那些冒着生命伤害、远涉流沙到异域传法的高僧们,依照佛教教义的了解,就被称为菩萨。他们秉持的就是这种上求菩提、下化众生的精力。在丝绸之路崇高动的,除了香料、贵金属、奢靡品,另有佛陀的教导。来自犍陀罗的高僧们抱着拯救众人的抱负,进入新疆、敦煌、长安、洛阳、邺城,忍受天然情况的恶劣和文明的挑唆,渴望可以用佛法拯救众生。贵霜人竺法护世居敦煌,他来中土的目标就是宣传佛法,“志弘大路”。时人都称他为“敦煌菩萨”,他也自称“天竺菩萨昙摩罗察”。大概这就是犍陀罗文明的中心精力和理念。
在贵霜时期,菩萨在佛教和政治宣传中的作用突出出来。菩萨的位置被举高,随之而来的,菩萨像显现,成为犍陀罗佛教艺术极为紧张的体现主题和形貌目标。菩萨像的诞生很约莫比佛像晚。在菩萨像中,作为救世主的弥勒(Maitreya)菩萨也显现了。寻常看法以为,犍陀罗地区是弥勒信心的中央。弥勒带有剧烈的政治颜色,被赋予了极度紧张的位置。弥勒和转轮王的干系也变得紧张起来。带有“重生”意味的弥勒和带有“入灭”意味的涅槃,成为犍陀罗佛教艺术重点形貌的目标。在犍陀罗的菩萨像中,绝大大多都是弥勒菩萨像。
弥勒立像,多数会博物馆。弥勒菩萨打扮如贵霜年代的王子。
1980年,今斯瓦专程区(乌苌国,Udyāna)的一处佛塔遗址出土了乌苌国国王色那瓦尔摩(Senavarmā)于公元14年留下的犍陀罗语金卷,内里就提到了弥勒。弥勒作为佛教救世主以及将来佛,显如今贵霜君主迦腻色迦的货币上。迦腻色迦货币上的弥勒,是结跏趺坐的外貌,戴有耳环、臂钏,右手施无畏印,左手持瓶,周围用希腊字母写着“Metrago Boudo”(Maitreya Buddha,即“弥勒佛”)。值得注意的是,迦腻色迦货币上的弥勒,固然外型是菩萨,但被称为“佛”。

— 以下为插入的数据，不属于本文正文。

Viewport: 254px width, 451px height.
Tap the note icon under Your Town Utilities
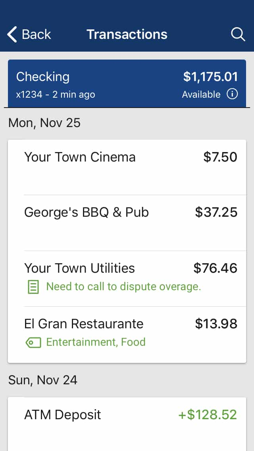33,287
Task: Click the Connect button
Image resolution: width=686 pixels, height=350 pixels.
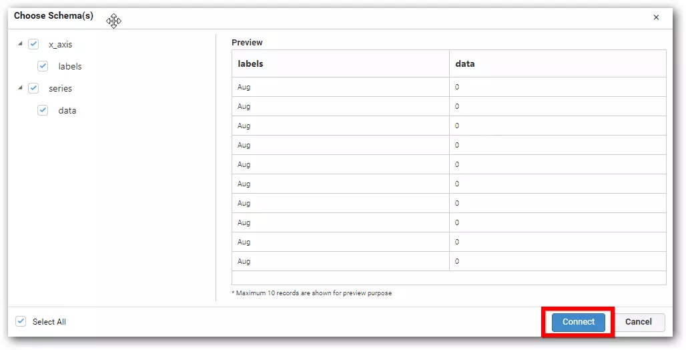Action: click(578, 322)

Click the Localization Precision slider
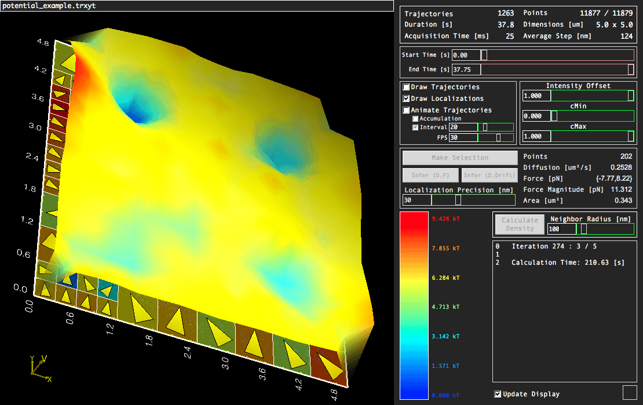point(472,200)
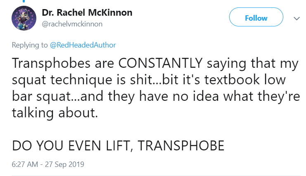Click the phrase they have no idea
The image size is (306, 176).
pos(163,96)
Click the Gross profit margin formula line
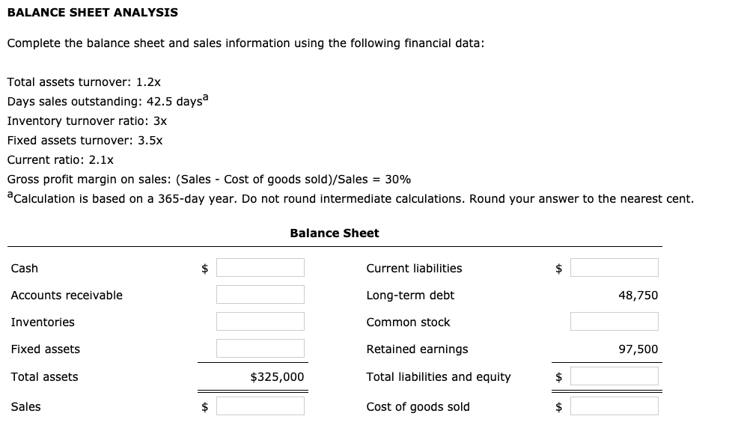 [209, 180]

这反应了弥勒的双重属性,一方面他是菩萨,但另一方面,他是将来佛,将在将来承继释迦牟尼的志业。迦腻色迦货币上,除了有弥勒造像,也有佛陀造像,可见两者是同时并存的。既然弥勒的外貌可以被铸造在货币上,也分析白最少在迦腻色迦统治时期(2世纪),弥勒信心以前取得了广泛的认同和王权的支持,最少在迦腻色迦年代,弥勒作为将来佛的看法,以前十分盛行了。弥勒带有剧烈的政治颜色。正由于云云,他跟佛教抱负君主转轮王的干系也变得极度紧张。迦腻色迦、梁武帝、隋文帝、武则天等,都在本人的政治操弄中使用弥勒信心和转轮王的干系作为实际兵器。

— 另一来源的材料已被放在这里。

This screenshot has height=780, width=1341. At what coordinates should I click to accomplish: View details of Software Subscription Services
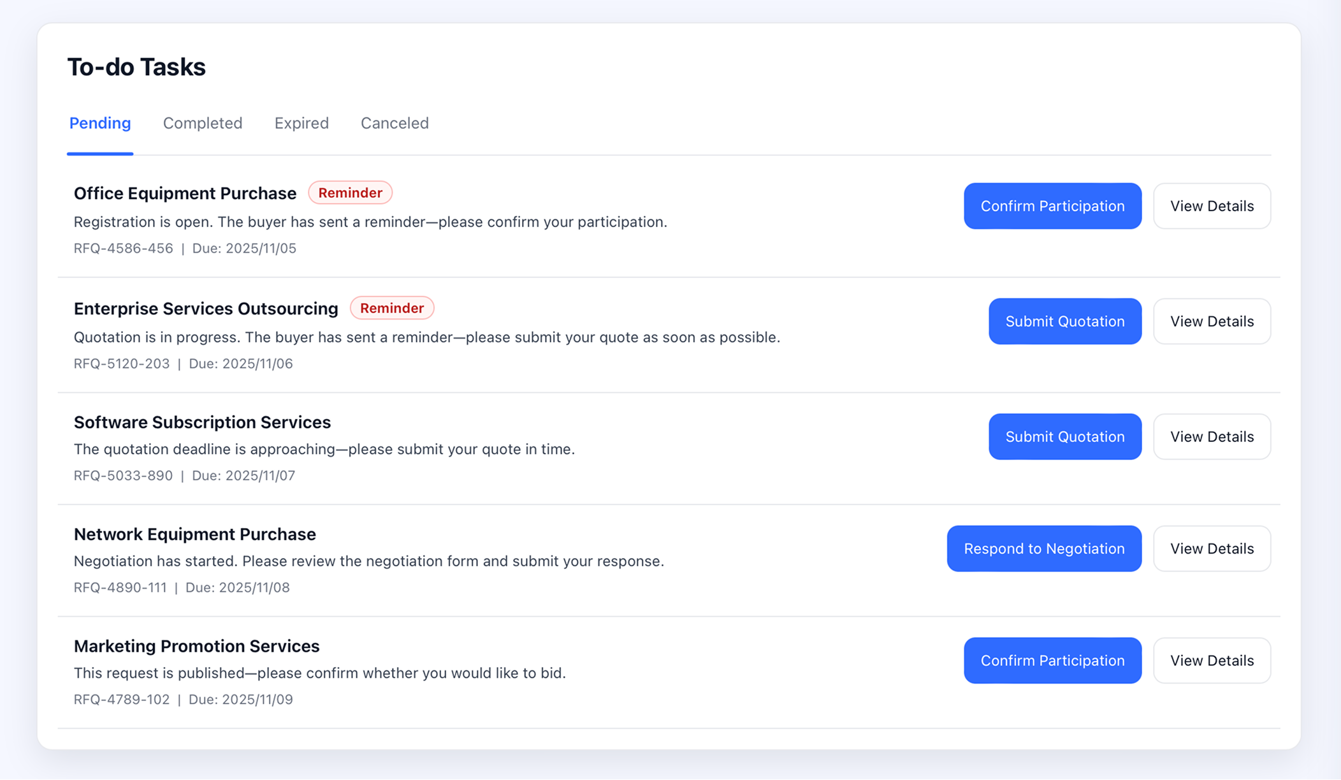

孔雀王朝的阿育王、希腊—巴克特里亚王朝的米南德一世、贵霜的迦腻色伽,在佛教文籍中屡屡被形貌为佛教转轮王。这一时期,佛教不仅具有宗教信心的实质,应该还带有政治熟悉外形的功效。弥勒崇拜显然是贵霜佛教的重点之一,这一点原始印度佛教并不具有。佛教的救世主跟其他宗教不同,佛教的释迦牟尼佛并不具有救世主功效,而普渡众生的救世主是将来佛弥勒。弥勒信心传入中国后,成为紧张的引导政治社会变革活动的实际,引发了数百年的政治怒潮。但是七世纪之后,中土的弥勒巨像镌刻衰落了,弥勒的位置下降,阿弥陀佛和观世音的位置上升,体现了佛教从政治天下退去的痕迹。
在犍陀罗美术中,有多量关于扶养、持戒、伶俐、摆脱的主题,几乎贯串整个犍陀罗艺术体系。佛教固然在犍陀罗衰落下去,但在东亚却牢牢站稳了脚跟。与其有关的宗教、文明和艺术,在中华文明的中心肠区包含洛阳、长安、大同、敦煌都生根抽芽。佛光照射之处,中国、日本和韩国的文明传统都产生了紧张的厘革,这种厘革成为文明遗产,留存至今。